Cuando nos despedimos, él estaba sentado en el asiento del pasajero delantero del carro al lado de mi mamá, ella al volante, yo atrás.  Me extendí por encima del respaldo del asiento para besar a mi mamá en su mejilla.  Luego me dirigí a mi papá.  Radiante, él se extendió a mí, extendiéndose los labios con todo corazón, besándome en la mejilla.  Le miré a sus ojos.  “Adios,” le dije.

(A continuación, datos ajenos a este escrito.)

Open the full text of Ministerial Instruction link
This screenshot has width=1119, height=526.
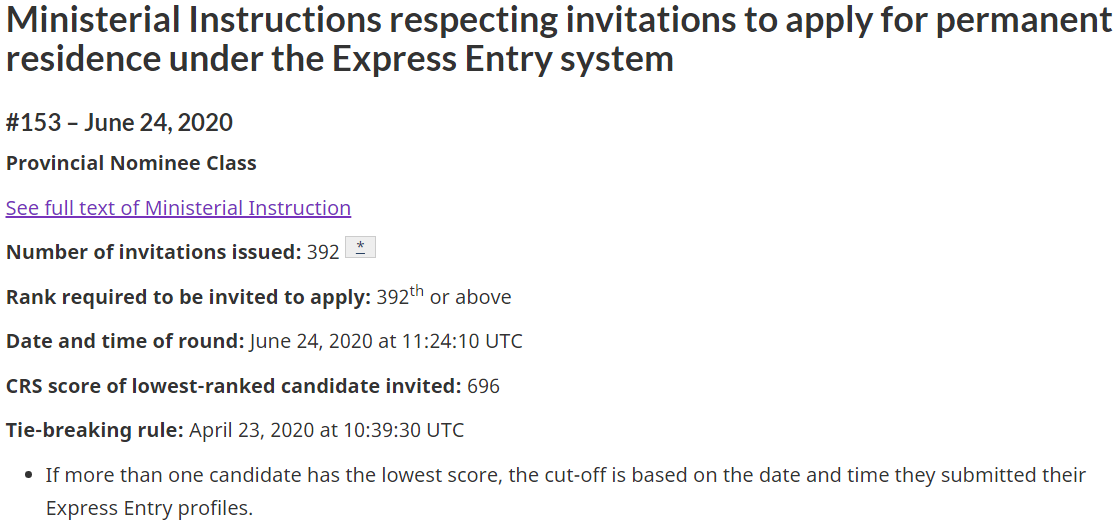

Nunca sabemos el impacto que el amor benevolente pueda traer.  En medio de nuestra condición humana, nuestras debilidades e incomodidades, descubrimos las bendiciones.  Llegamos a ver la cara verdadera de los que queremos: la devoción cuidadosa de mi mamá, la apreciación tierna de mi papá, y un extraño ofreciendo un obsequio de ternura.  Amor benevolente se extendió sobre la mesa un día, ofreciéndome  un pedazo de chocolate.  Amor benevolente abrazó a mi mamá con un rebozo cálido, le estabilizó la mano de mi papá, y me besó adiós a la mejilla.  Esto es lo que nos obsequiamos, estos ademanes sencillos que expresan lo Eterno, llegando a ser nuestro refugio.  Lo que se da, se vuelve.  Es el obsequio radiante del amor. 
Que todos los seres tengan salud, felicidad, y paz.  
Que todos los seres sean libres de pesar y dolor.
Que todos los seres tengan buena fortuna continua. 
Que todos los seres acepten todas las cosas como son.  

Obras citadas:
Salzberg, Sharon.  Loving-Kindness: The Revolutionary Art of Happiness.  Shambala: Boston and London, 2008.